World War I would intercede just as his career was starting to take off. He Rejoined Fiat when the company decided to go racing again in 1921. In the first Italian Grand Prix on the old Montichiari circuit just outside of Brescia he set fastest lap at nearly 100 mph he failed to finish the race with a broken oil pipe after leading the early stages of the race. This would prove to be a pattern throughout his career. Described by none other but H. O. D. Segrave as “the finest road race driver in the world”, his results never matched his abilities.
After a brief trip to the United States for a series of races on every kind of track including the infamous board tracks he returned to Europe.
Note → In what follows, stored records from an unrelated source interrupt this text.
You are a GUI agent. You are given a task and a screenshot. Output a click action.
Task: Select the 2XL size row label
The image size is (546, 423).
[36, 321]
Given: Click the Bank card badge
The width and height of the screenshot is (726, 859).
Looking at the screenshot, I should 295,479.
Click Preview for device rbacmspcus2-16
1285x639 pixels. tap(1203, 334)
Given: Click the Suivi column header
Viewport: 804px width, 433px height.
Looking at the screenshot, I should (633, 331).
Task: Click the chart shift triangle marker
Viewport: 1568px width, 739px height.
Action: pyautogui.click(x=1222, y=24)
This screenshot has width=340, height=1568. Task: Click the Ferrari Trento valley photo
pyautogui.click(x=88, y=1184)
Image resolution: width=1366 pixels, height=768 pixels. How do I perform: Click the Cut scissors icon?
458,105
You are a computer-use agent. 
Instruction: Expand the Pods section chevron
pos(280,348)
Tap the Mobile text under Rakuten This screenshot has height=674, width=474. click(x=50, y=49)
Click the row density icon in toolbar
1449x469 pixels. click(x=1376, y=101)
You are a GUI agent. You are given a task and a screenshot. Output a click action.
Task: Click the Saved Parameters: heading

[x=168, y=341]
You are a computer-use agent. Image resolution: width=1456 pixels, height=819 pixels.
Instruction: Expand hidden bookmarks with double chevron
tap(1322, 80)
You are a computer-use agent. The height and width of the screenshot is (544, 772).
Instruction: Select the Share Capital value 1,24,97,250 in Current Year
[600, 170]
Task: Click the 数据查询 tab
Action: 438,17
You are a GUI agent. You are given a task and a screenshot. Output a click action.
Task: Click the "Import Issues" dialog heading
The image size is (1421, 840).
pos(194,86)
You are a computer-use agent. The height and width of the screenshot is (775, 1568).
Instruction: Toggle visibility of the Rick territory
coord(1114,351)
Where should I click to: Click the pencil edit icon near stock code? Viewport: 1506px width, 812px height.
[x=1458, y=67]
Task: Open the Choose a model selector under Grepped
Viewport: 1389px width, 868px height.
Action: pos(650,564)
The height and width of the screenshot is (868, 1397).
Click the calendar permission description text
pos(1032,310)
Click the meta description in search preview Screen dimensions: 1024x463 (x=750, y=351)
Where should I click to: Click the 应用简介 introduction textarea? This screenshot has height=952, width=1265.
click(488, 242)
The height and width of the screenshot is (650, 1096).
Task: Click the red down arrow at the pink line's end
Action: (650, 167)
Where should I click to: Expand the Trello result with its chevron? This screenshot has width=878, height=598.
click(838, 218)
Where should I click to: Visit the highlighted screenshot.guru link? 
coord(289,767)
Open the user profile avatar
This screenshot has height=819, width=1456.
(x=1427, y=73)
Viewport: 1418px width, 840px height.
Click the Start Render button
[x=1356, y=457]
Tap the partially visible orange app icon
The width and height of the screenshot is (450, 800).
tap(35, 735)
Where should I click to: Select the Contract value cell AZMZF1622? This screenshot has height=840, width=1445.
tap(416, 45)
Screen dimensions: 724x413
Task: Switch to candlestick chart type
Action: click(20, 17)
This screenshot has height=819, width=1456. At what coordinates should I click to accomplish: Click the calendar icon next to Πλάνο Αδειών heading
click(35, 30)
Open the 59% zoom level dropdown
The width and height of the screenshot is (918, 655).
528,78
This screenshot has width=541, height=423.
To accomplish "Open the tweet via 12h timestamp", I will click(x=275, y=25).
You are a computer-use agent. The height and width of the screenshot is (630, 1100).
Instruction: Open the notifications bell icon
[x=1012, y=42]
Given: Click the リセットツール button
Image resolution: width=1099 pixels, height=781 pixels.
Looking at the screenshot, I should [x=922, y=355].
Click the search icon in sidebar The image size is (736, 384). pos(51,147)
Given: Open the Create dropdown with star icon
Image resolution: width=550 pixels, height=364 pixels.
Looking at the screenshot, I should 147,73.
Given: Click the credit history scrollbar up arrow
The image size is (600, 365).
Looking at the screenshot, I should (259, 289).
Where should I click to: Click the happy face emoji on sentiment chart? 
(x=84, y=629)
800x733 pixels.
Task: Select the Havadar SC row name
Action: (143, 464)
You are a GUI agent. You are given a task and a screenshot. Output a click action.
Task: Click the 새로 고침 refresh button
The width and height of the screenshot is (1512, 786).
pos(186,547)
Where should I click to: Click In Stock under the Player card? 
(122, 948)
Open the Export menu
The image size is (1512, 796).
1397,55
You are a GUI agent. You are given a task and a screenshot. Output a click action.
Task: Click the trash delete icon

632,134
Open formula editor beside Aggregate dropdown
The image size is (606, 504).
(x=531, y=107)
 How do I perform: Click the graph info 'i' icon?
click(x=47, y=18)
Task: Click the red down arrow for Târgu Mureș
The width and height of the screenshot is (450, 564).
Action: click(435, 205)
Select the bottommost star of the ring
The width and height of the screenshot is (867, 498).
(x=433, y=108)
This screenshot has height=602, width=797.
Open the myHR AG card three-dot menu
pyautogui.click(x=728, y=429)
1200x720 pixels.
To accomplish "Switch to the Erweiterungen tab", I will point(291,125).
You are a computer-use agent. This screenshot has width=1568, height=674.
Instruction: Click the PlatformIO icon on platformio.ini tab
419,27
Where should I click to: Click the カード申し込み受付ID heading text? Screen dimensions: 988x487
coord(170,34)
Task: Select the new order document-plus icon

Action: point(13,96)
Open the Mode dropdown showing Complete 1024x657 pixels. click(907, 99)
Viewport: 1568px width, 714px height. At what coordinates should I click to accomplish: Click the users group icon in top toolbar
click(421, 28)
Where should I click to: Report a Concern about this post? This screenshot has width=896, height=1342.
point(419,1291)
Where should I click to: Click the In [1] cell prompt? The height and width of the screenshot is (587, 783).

If anyone doubted his speed, those doubts were erased when he put up an electrifying performance in the French Grand Prix, leading in a 2-litre 6-cylinder Fiat in treacherous conditions from the 2nd lap to 2 laps before the end when all was brought to naught when his rear axle broke. His teammate Felice Nazzaro would go onto victory in a race tainted by the death of their teammate and Felice’s nephew Biaggo.
Two months later and with great fanfare the new track at Monza was completed and a series of races were held including a Voiturette race and later the Italian Grand Prix. Both were won by the 34-year old Bordino in dominating fashion setting fastest laps in both. The following year he again led the French Grand Prix only to be put out by supercharger trouble.
In 1924, driving a 1.5-litre Fiat he maintained 3rd place at the Targa Florio behind a 2-litre Mercedes and a 4.5-litre Alfa. Replaced by Nazzario after being struck by heat exhaustion and suffering a roll-over the two Fiat drivers still managed a remarkable 4th place. The French Grand Prix of that year saw another early lead disolve when his brakes began to fail. Fiat would close down their factory team at the end of the year and thier activities were limited to supporting the efforts of their current and past cars.
Bordino decided to try his luck in America again with an 8-cylinder 1.5-liter supercharged Fiat Grand Prix car. He finished sixth in it at Culver City in March, 1925, and was back in April to win a 25-mile sprint with a 133 mph race average. Bordino then entered the former Grand Prix car in the 1925 Indianapolis 500, qualifying at 107.661 mph, which earned him eighth place on the grid behind a solid wall of supercharged Duesenbergs and Millers. Suffering a hand injury during a pit stop, Bordino was relieved by Antoine Mourne who helped guide the Fiat to a tenth-place finish.
In 1927 Fiat made a surprise return during the Italian Grand Prix. The brand new Tipo 806 was not considered tested enough to enter the featured event so instead was driven in the supporting Grand Prix of Milan forFormule Libre cars. The conditions, wet and slippery allowed Bordino to once again display his immense skills as he left the larger P2 Alfa Romeo and Bugatti in his wake. The return to racing was short lived as the new managment did not see the same benefits of Grand Prix racing.
On April 15, 1928 fate caught up to Bordino, now driving for Bugatti in a T35C, he hit a dog during practice for the Targa Florio. The impact jammed his steering causing him to lose control. The car crashed into a river and the greatest driver of his time, was thrown from the car and unconscious or badly injured, he drowned, dead at the age of 40.
Generations change in motorsports not through birth but through death. He had started his career in 1908, a man in a hurry from the start. He knew only one speed, flat-out. His death like those of others of comparable stature shocked the motorsport world. Nuvolari would dedicate his first win to the great champion. The new generation headed by Tazio Nuvolari and Achille Varzi would replace Ascari and Bordino and through Bordino the connection to Louis Wagner and the great city to city races of the 19th century would be broken.